The dessert is made of several layers: a pâte sablée with orange marmalade, a flavored whipped cream topped with fresh orange segments and served with a caramel and orange sauce. You build the dessert upside down, freeze it briefly, and then unmold the dessert so that the bottom layer (the orange segments) becomes the top layer.
I spent parts of two days making this dessert. On the first day I segmented the oranges, a "first" for me. I went online to watch a YouTube instructional video in order to learn the skill. It's not all that difficult, but was fairly time consuming and messy (I had orange juice running down my arms and off my elbows!) to do all eight of the oranges called for in this recipe. But it was worth it, for when I was done I had the most beautiful bowlful of pure, pithless, membraneless orange segments that I've ever seen.

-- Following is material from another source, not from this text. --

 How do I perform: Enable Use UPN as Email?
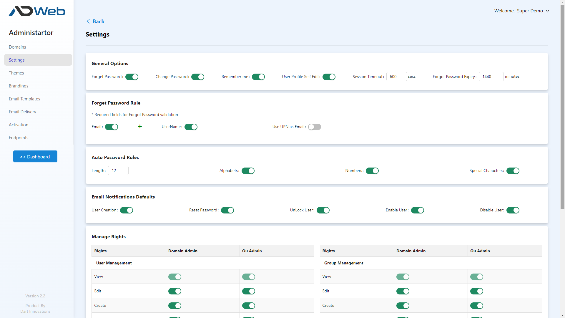[x=314, y=127]
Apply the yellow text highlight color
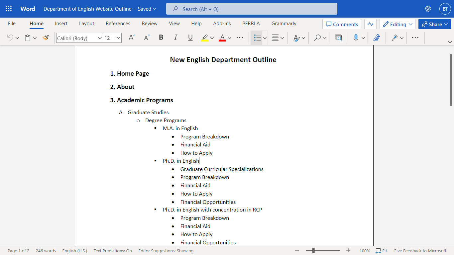 [205, 38]
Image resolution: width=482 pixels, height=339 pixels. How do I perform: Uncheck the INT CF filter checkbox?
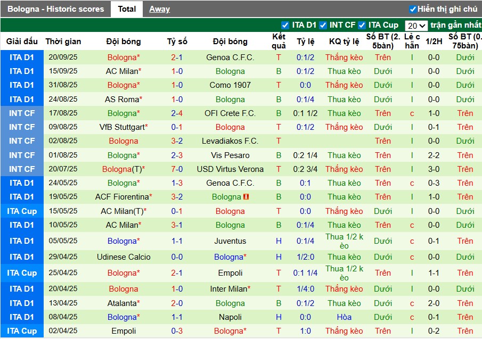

On day-one I also cooked up the orange caramel sauce, since the segmented oranges needed to marinate overnight in half of the sauce. And, finally, I made the orange marmalade.
I have never cared for orange marmalade, but this homemade version was really good. The thin-sliced orange (just one orange) was blanched three times (bring to a boil, simmer for ten minutes, pour off the hot water, add fresh cold water, and start over -- times three). This is what takes the bitterness out of the orange peel, and it ended up sweet with almost no bitterness.

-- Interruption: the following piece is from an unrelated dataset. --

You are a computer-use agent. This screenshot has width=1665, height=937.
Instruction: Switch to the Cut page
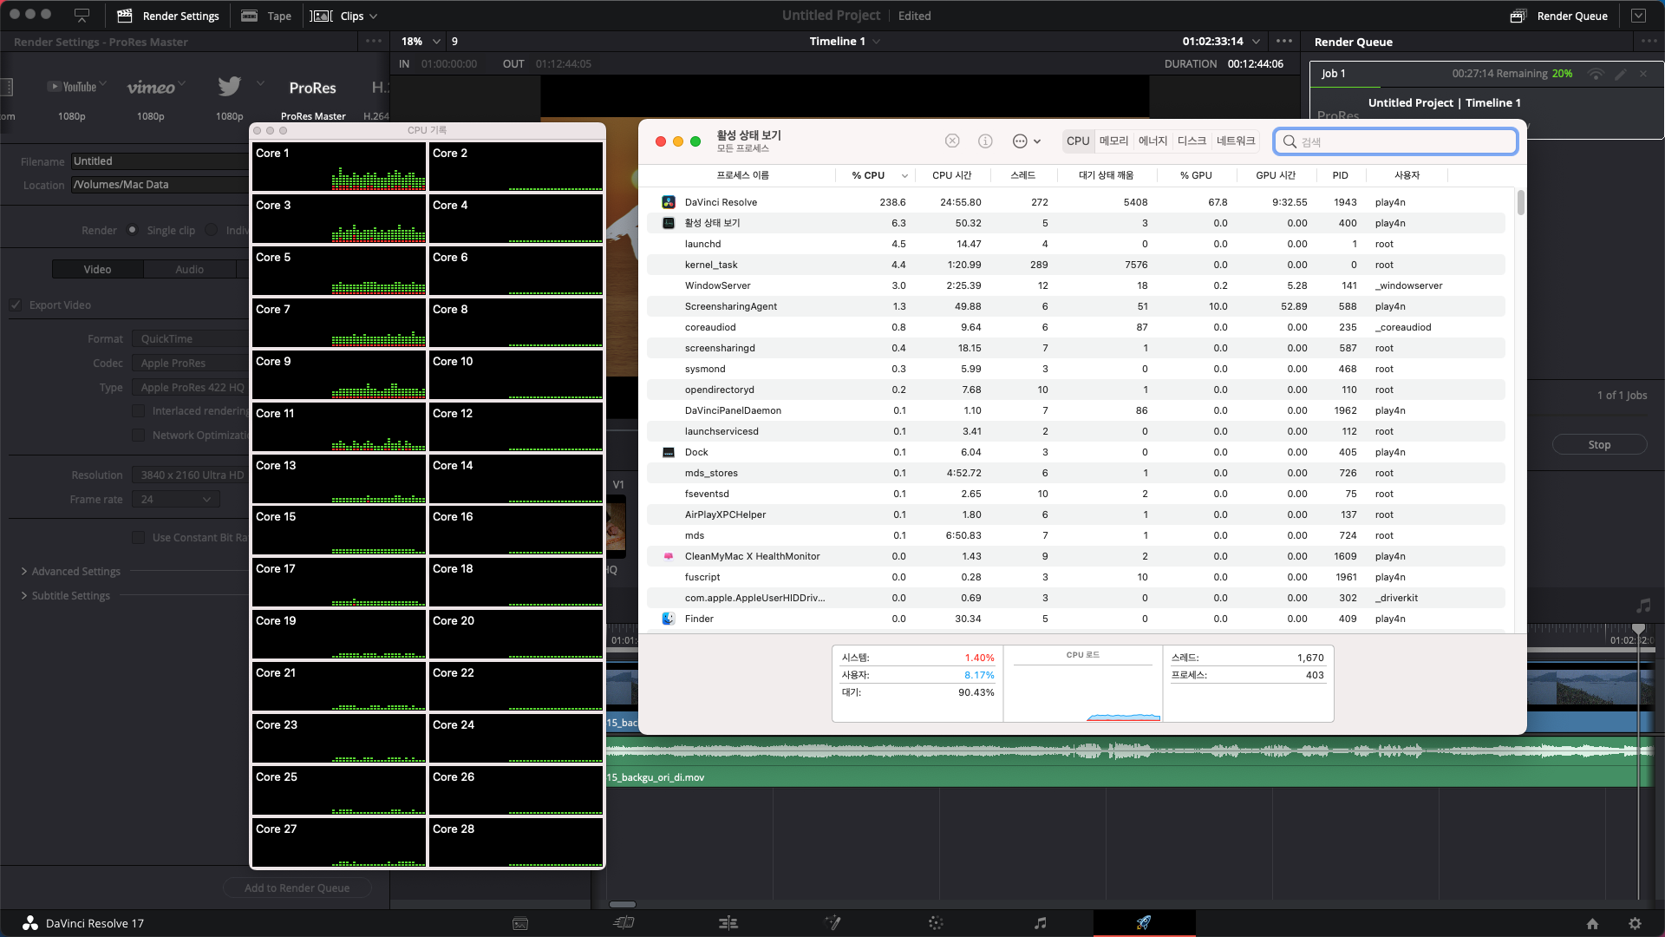click(x=624, y=923)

The next day I baked the pâte sablée (a rich, sweet tart pastry) and whipped up the orange flavored whipped cream, which also had gelatin as a component.
Putting it together, after all the parts were prepared, was quick and easy. The tian went into the freezer for awhile, and then was unmolded. I held my breath on this step, hoping that it would come out of the spring-form cake pan in one beautiful piece. And it did!
I put it back into the freezer while I heated up the remaining caramel sauce, and then sliced two pieces - one for Dan and one for me - and drizzled the caramel sauce over top.
It is a refreshing dessert, probably best suited for a summer evening. It isn't in the running for my favorite Daring Baker dessert, but it was fun to do, posed some new challenges, and was definitely a treat for the eyes. This would be an easy recipe to vary -- using peaches, strawberries or cherries, for instance, instead of fresh oranges. I think I might like it better, in fact, made with a different fruit.